Miller co-produced the action film A Mission to Kill (1992), starring William Smith as a mentally unstable Vietnam veteran, Boris Catuli. Tag Groat, who played the title role in Devil Rider, also appeared in this film.

Miller returned to film making with A Place to Grow (1998), which he wrote, directed, and produced. The movie starred country singer Gary Morris; actors John Beck and Wilford Brimley, as well as hobo music artist Boxcar Willie, also appeared in it.

Miller produced and directed a western movie, Jericho (2000), with Mark Valley as the title character. Retired Marine Corps drill instructor R. Lee Ermey appeared in the movie, as did Buck Taylor and country artist Lisa Stewart.

Miller's shift in ideology led him to found Americana Pictures, based in Gatlinburg, Tennessee, Miller's current home. According to its mission statement, the company aims "to develop, produce and market quality motion pictures, which promote fresh talent and the best of traditional European-American ideals." Americana Pictures' first film was said to be about the USS Liberty incident, which he referred to as a "shocking Israeli attack" on the United States. He said he was planning to produce The Liberator (which was to be based on the history of Arminius and the Battle of the Teutoburg Forest).

==Ideology==
During the 2000s, Miller began to take on an increasingly paleoconservative political stance. He also became harshly critical of Hollywood, claiming that it "surreptitiously seeks to destroy our European-American heritage and our Christian-based traditional values, and replace them with values that debase these traditional values and elevate minorities as paragons of virtue and wisdom.... Today's motion pictures, in concert with other forms of mass media entertainment, are the greatest enemies to the well-being of our progeny and the future of our country." Miller has also accused Hollywood of being under "Jewish-Zionist control"; he cites Kevin B. MacDonald as influencing this belief.

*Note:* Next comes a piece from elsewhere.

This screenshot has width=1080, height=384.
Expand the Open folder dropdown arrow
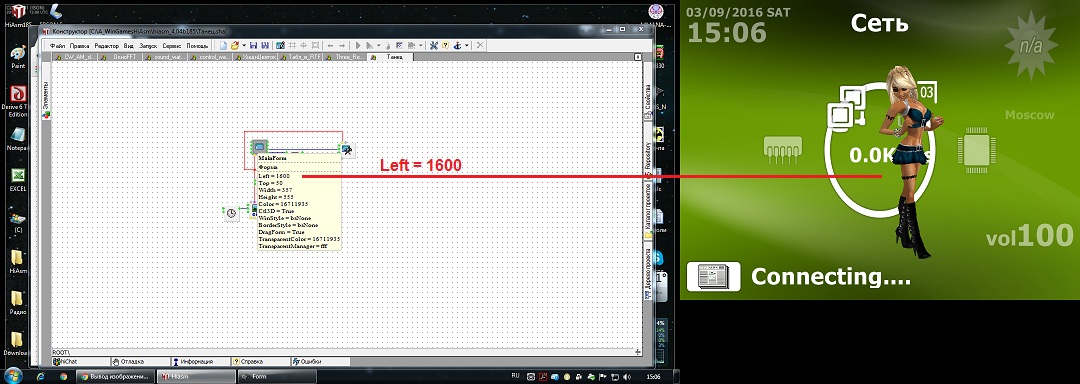click(x=244, y=45)
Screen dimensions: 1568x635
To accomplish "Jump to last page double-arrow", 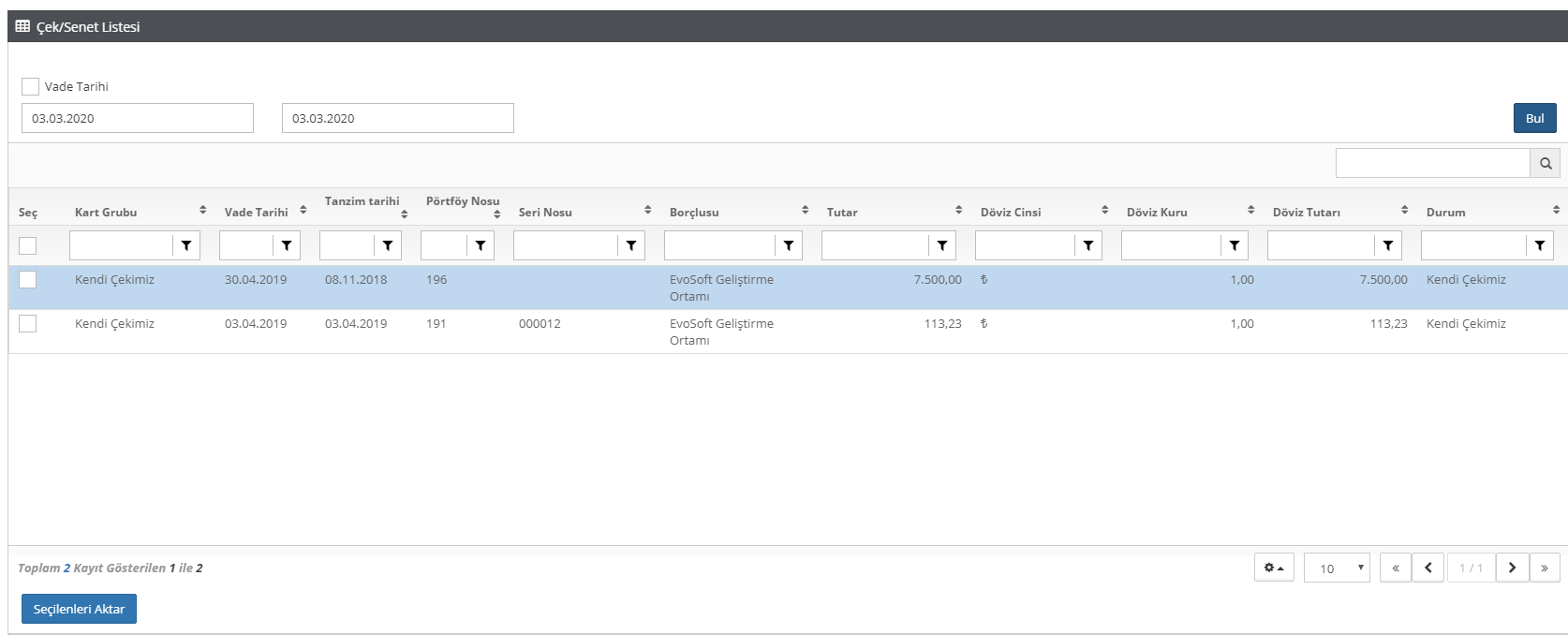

He has criticized celebrities such as Quentin Tarantino and Madonna, saying that they are "dysfunctional" and "come from traditional Christian or European-American backgrounds but are notorious for spurning those values." He has cited Mel Gibson and his self-marketed movie The Passion of the Christ as inspirations.

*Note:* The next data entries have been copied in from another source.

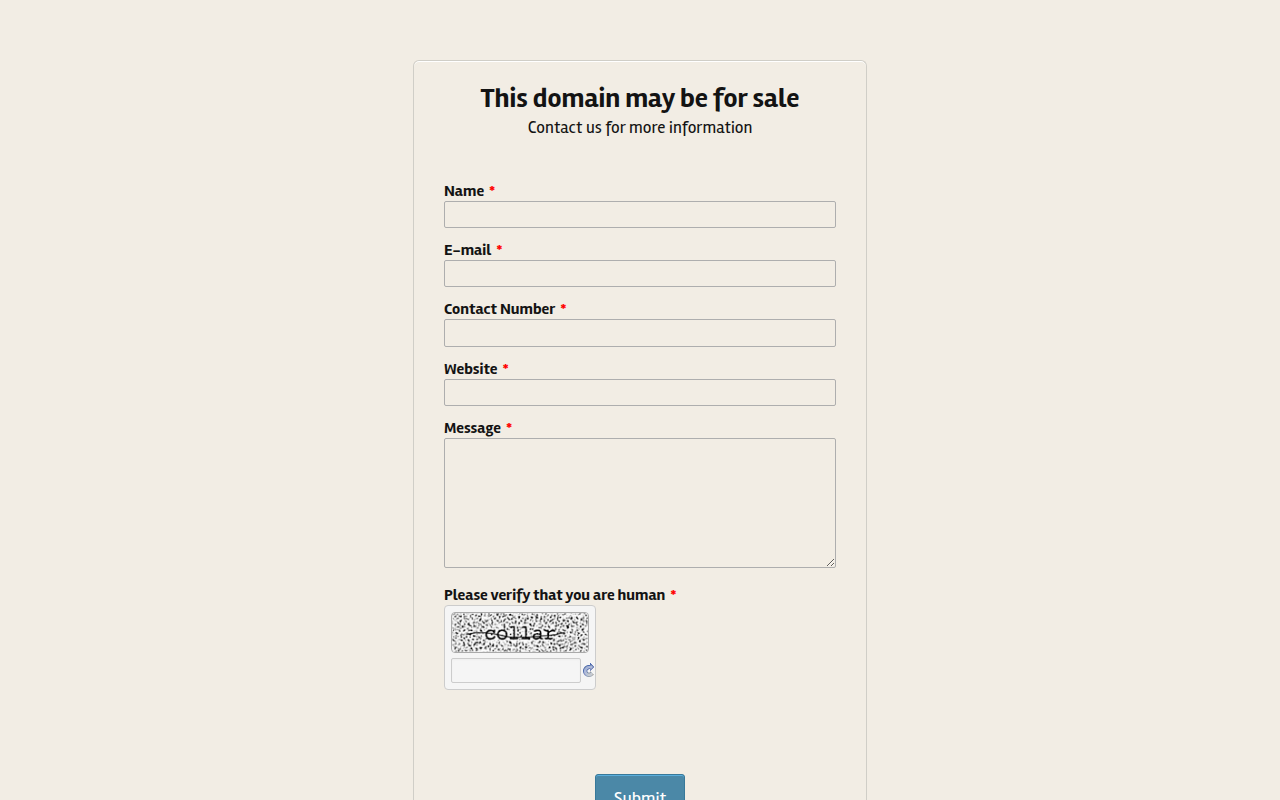Screen dimensions: 1280x800
Task: Select the Website text box
Action: [x=640, y=392]
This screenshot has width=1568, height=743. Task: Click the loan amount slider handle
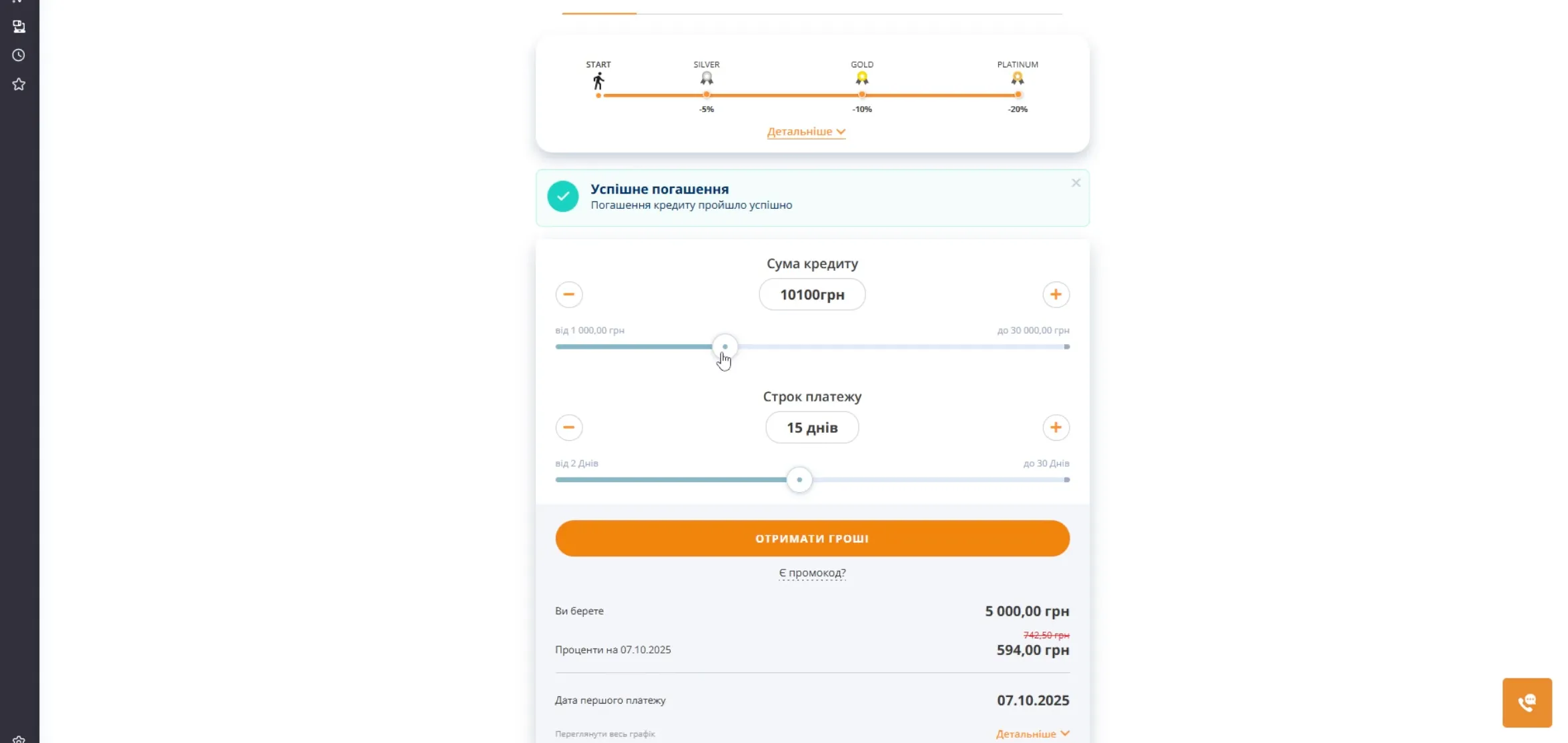[x=725, y=347]
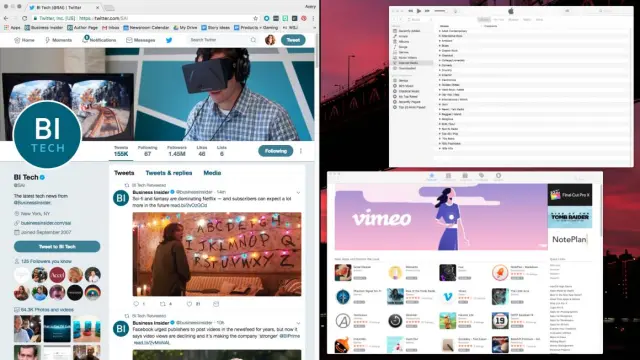Image resolution: width=640 pixels, height=360 pixels.
Task: Click the Tweet compose button
Action: pyautogui.click(x=293, y=40)
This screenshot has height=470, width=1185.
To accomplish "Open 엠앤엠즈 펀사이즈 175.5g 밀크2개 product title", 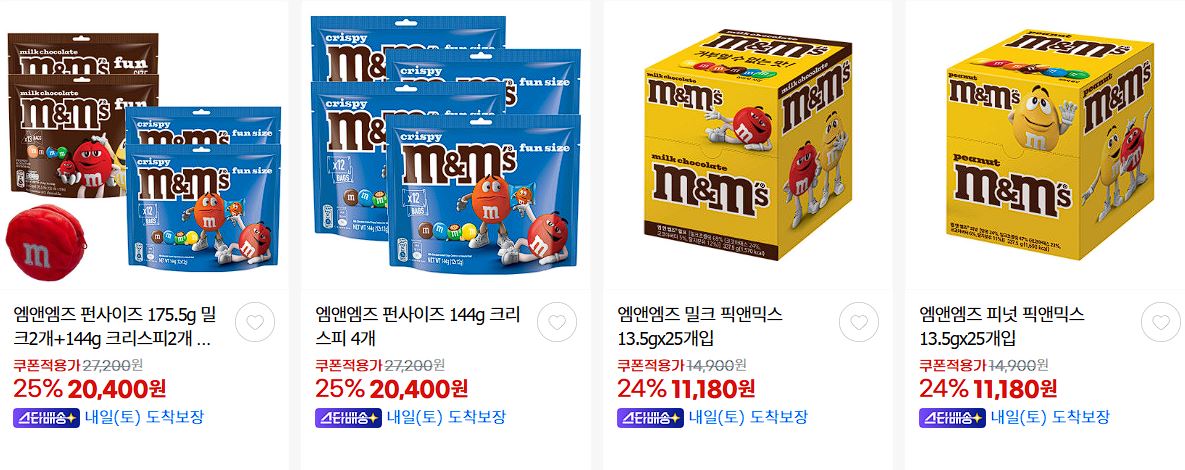I will click(x=114, y=326).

Miller also spoke at the 2008 national conference of the Council of Conservative Citizens, of which he is also a member. Miller has stated that while he does not share all the goals of the COfCC members, and rejects "extremist stances", he nonetheless agrees with the group's statement of principles. Miller states that he "doesn't like" interracial marriage but that he does not support outlawing interracial marriage. Miller has denied being antisemitic, instead claiming that he merely opposes "favoritism" granted to Jews in the film industry. He also opposes illegal immigration and what he refers to as "wide open borders" in the United States.

Miller was a noted participant in the International Conference on Hollywoodism in Iran. After his return from Iran in 2012, he wrote on his website that he realized that the people who wanted a war between the US and Iran are "globalists (international bankers and their multinational beneficiaries). They control Israel, the American media and most of our politicians…and by extension our foreign policy."

==Political activities==
In 2008, Miller contributed $200 to the presidential campaign of Republican Congressman Ron Paul. He also served as a delegate for Paul's campaign.

In January 2012, Miller was nominated by the American Third Position Party (later known as the American Freedom Party) for President of the United States in the 2012 election. He was the party's first presidential candidate nominee after its foundation in 2010. He gained ballot access in Colorado, New Jersey and Tennessee. During the 2012 election, he received 2,307 votes (~0.0%) in these states.

In September 2012, Miller met with Iranian president Mahmoud Ahmedinejad for nearly 20 minutes and discussed a number of issues, including what both Miller and Ahmedinejad characterize as the "Zionist-controlled media" in the West. Miller publicly defended Ahmedinejad as someone who has been unfairly demonized in Western media and who cares about his people. Ahmedinejad gave Miller a collection of poems by Omar Khayyam.